> _Task list_
1) According to the passage on Sensing Murder, who narrated Seasons 5–6 of the show?
2) Reproduce verbatim the portion of the passage on Sensing Murder starting at "- Producer: Carolyn" and ending at "the deceased victims.".
3) Extend the passage on the television show Sensing Murder, picking up after its final sentence.

##### Passage #####

- Genre: Documentary Reality Television
- Created by: David Baldock
- Directed by: John Keir
- Starring: Sue Nicholson; Deb Webber; Kelvin Cruickshank;
- Narrated by: Rebecca Gibney (Seasons 1-4); Amanda Billing (Seasons 5-6)
- Country of origin: Denmark;
- No. of seasons: 6
- No. of episodes: 47

Production
- Executive producers: Philly de Lacey John McEwen (2006–2010)
- Producer: Carolyn Harper
- Camera setup: Multi-camera
- Running time: 65 minutes
- Production companies: Screentime New Zealand; Banijay Entertainment; Ninox Television Ltd (2006–2010)

Original release
- Network: TVNZ 2
- Release: January 10, 2006 – August 23, 2018

= Sensing Murder =

Sensing Murder is a television show in which three psychics are asked to act as psychic detectives to help provide evidence that might be useful in solving famous unsolved murder cases by communicating with the deceased victims.

##### Provided data #####

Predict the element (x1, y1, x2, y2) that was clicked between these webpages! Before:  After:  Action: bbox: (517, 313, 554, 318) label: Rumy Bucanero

#####

> _Responses per task_
1) Amanda Billing

2)
- Producer: Carolyn Harper
- Camera setup: Multi-camera
- Running time: 65 minutes
- Production companies: Screentime New Zealand; Banijay Entertainment; Ninox Television Ltd (2006–2010)

Original release
- Network: TVNZ 2
- Release: January 10, 2006 – August 23, 2018

= Sensing Murder =

Sensing Murder is a television show in which three psychics are asked to act as psychic detectives to help provide evidence that might be useful in solving famous unsolved murder cases by communicating with the deceased victims.

3)
The program format was developed in 2002 by Nordisk Film TV in Denmark, and was sold to many countries, including Australia, Belgium, Canada, Hungary, the Netherlands, New Zealand, Norway, Sweden, and the US. In 2004, Granada Entertainment bought the US rights. The New Zealand (TVNZ 2) series first aired in 2006 and was hosted by Rebecca Gibney. On 17 January 2017, it was announced that Amanda Billing would be the host for the Australia/New Zealand version.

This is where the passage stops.